| Exercise directions |
When you transcribe the listing that follows, keep every line exact and skip any picture.
▼
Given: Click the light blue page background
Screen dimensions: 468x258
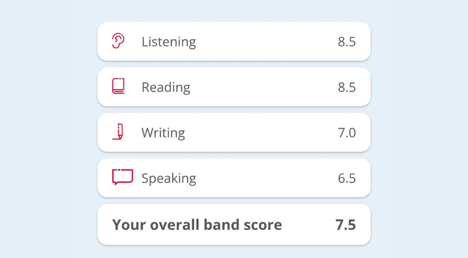Looking at the screenshot, I should point(48,129).
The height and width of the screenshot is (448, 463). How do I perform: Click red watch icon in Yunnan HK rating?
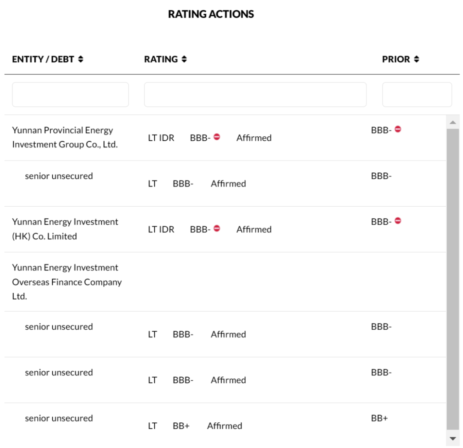point(216,229)
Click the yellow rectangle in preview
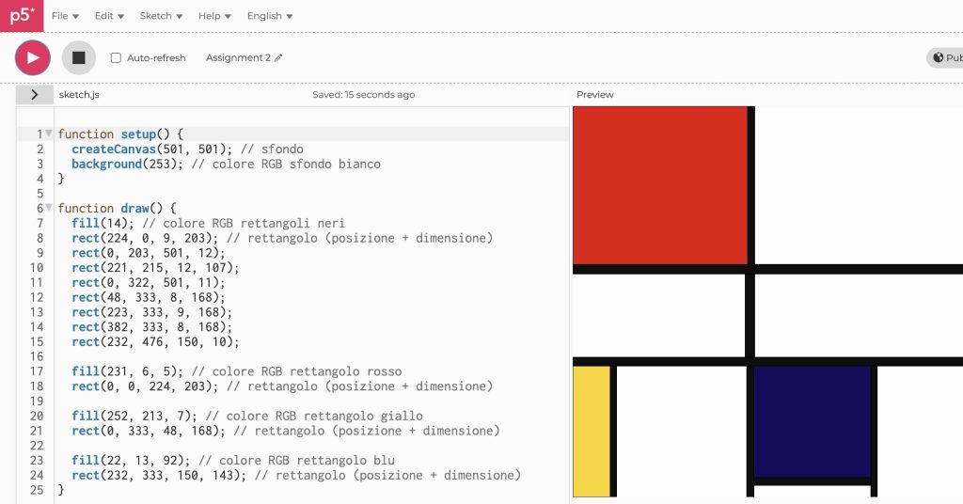Screen dimensions: 963x504 591,431
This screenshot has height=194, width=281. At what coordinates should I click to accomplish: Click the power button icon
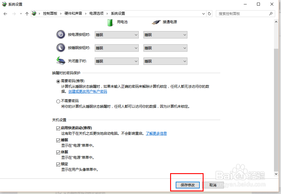pos(60,34)
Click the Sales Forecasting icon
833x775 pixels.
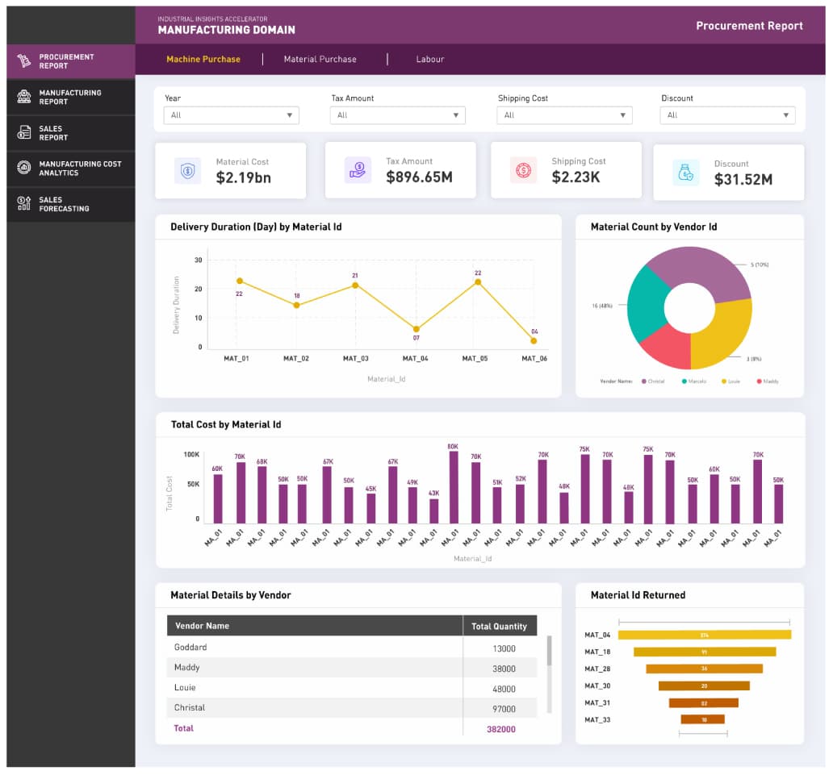point(24,204)
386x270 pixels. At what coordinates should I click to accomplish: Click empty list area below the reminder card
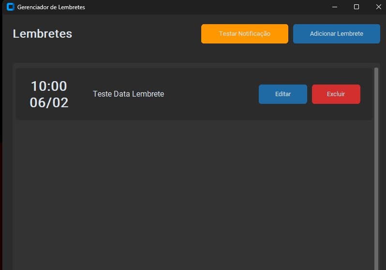[x=193, y=193]
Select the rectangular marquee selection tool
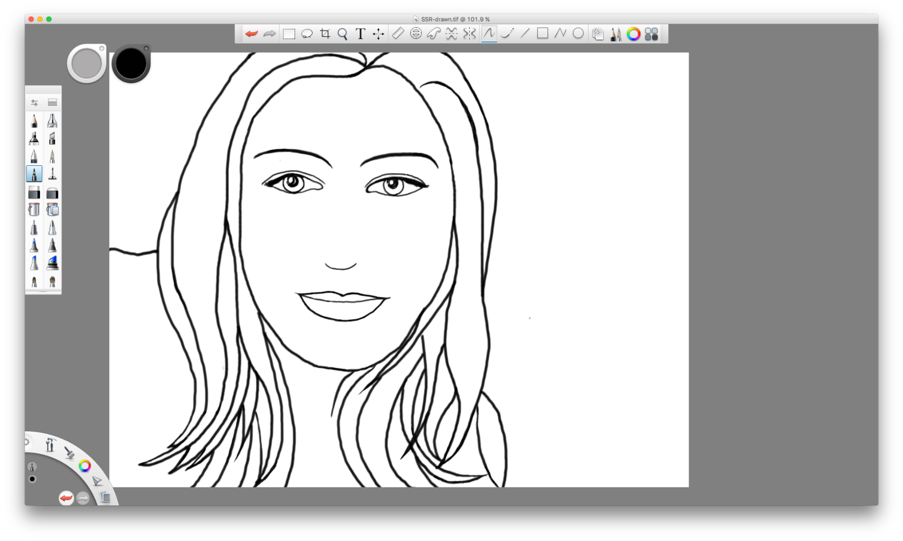903x541 pixels. click(x=289, y=34)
▲
| Written response |
Given: Click the light blue page background
Screen dimensions: 468x258
Looking at the screenshot, I should point(48,129).
The height and width of the screenshot is (448, 463). How do I perform: Click red watch icon in Yunnan HK rating?
point(216,229)
Click the yellow rectangle in preview
Screen dimensions: 963x504 591,431
This screenshot has height=194, width=281. At what coordinates should I click to accomplish: Click the power button icon
pos(60,34)
Click the Sales Forecasting icon
833x775 pixels.
point(24,204)
386x270 pixels. At what coordinates should I click to accomplish: Click empty list area below the reminder card
[x=193, y=193]
Select the rectangular marquee selection tool
903x541 pixels. click(x=289, y=34)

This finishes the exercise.